Normalization and Call Detection Stage

The next step in the CNV pipeline when using a panel of normals is to perform the normalization and to make the calls. This step involves selecting a panel of normals, which is a list of target counts files to be used for reference-based median normalization.

You can run the analysis in other workflow combinations, keeping in mind that the CNV events are called for the reference samples used. Ideally the panel of normals samples follow library prep and sequencing workflows that are identical to the workflows of the case sample under analysis. For calling on sex chromosomes, it is recommended that you use sex matched references in the panel. Because the normalization is performed on a per-target basis against the panel of normals median, having sex matched references is critical to detecting copy number events on the sex chromosomes.

For optimal bias correction, a minimum of 50 samples is recommended as a panel. DRAGEN can run with a single-sample panel, but single-sample panels can result in artifactual calls in the test sample where the panel sample has copy number changes.

To generate a Panel of Normals (PON), create a plain text file in which each line in the file contains a path pointing to a target.counts.gz file generated from the target counts stage. Relative paths are supported provided the paths are relative to the current working directory. Absolute paths are recommended in case the workflow is used later or shared with other users.

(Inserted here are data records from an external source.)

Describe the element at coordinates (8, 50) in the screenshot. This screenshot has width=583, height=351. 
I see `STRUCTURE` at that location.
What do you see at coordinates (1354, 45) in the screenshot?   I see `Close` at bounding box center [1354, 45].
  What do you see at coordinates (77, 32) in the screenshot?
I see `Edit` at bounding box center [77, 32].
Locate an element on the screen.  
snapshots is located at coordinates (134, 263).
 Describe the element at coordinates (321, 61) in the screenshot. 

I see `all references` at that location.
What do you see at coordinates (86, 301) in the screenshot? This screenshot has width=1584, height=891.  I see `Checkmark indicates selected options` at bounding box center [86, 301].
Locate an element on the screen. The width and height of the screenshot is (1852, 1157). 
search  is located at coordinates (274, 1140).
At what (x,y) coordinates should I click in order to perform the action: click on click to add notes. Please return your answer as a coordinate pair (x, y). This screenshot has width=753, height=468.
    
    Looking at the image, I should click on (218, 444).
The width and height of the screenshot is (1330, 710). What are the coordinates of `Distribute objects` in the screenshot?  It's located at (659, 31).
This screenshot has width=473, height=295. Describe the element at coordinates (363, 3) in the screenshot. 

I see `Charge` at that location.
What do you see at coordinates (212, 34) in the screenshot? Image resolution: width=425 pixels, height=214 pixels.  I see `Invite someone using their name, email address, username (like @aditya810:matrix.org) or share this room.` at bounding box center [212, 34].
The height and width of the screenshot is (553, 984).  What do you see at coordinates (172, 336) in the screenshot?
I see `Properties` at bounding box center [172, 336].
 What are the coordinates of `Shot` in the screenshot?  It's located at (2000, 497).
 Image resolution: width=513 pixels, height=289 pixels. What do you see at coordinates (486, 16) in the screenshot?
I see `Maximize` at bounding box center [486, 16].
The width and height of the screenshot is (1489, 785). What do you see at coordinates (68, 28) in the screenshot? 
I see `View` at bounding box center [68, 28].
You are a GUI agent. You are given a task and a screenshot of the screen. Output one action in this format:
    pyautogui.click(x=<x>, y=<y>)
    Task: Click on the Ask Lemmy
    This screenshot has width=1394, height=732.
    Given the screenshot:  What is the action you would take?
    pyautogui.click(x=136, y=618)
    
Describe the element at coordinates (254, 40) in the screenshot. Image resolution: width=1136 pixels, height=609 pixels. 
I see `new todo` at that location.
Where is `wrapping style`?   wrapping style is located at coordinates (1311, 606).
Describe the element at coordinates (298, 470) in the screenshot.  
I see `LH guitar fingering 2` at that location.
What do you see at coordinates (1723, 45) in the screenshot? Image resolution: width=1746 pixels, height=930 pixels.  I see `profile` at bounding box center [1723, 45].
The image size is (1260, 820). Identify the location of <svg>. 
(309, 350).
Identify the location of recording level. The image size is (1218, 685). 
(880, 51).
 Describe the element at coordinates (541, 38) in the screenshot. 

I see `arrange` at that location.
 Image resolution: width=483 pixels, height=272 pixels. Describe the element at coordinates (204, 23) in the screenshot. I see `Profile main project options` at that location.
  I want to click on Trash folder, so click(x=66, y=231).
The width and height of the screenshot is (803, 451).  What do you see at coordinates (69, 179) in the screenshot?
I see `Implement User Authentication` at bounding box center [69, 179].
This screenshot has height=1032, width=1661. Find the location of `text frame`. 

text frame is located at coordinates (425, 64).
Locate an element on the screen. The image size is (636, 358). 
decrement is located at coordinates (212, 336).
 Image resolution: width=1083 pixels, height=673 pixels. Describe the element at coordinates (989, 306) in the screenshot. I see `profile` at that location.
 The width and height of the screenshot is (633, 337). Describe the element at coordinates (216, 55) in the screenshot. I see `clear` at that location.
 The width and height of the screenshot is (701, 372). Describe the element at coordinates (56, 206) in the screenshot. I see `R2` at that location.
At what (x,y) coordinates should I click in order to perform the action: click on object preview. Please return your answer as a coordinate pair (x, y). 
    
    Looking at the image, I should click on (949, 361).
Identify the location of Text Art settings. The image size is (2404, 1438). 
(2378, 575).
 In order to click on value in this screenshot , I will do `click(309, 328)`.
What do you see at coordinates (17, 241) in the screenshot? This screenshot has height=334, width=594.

The following is an example PON file, which uses a subset of the GC corrected files from the target counts stage.

/data/output_trio1/sample1.target.counts.gc-corrected.gz
/data/output_trio1/sample2.target.counts.gc-corrected.gz
/data/output_trio2/sample4.target.counts.gc-corrected.gz
/data/output_trio2/sample5.target.counts.gc-corrected.gz
/data/output_trio3/sample7.target.counts.gc-corrected.gz
/data/output_trio3/sample8.target.counts.gc-corrected.gz
....

Alternatively, the files to be used in the panel of normals can be specified with the --cnv-normals-file option. This option takes a single file name, and can be specified multiple times.

After you have created a PON file, you can run the caller by specifying your case sample with the --cnv-input option and the PON file with the --cnv-normals-list option. Because we recommend using the GC bias corrected counts from the previous stage, there is no need to run GC bias correction again. GC bias correction can be disabled by setting --cnv-enable-gcbias-correction to false. For example:

dragen \
-r <HASHTABLE> \
--output-directory <OUTPUT> \
--output-file-prefix <SAMPLE> \
--enable-map-align false \
--enable-cnv true \
--cnv-input <CASE_COUNTS> \
--cnv-normals-list <NORMALS> \
--cnv-enable-gcbias-correction false

This command normalizes the case sample against the panel of normals.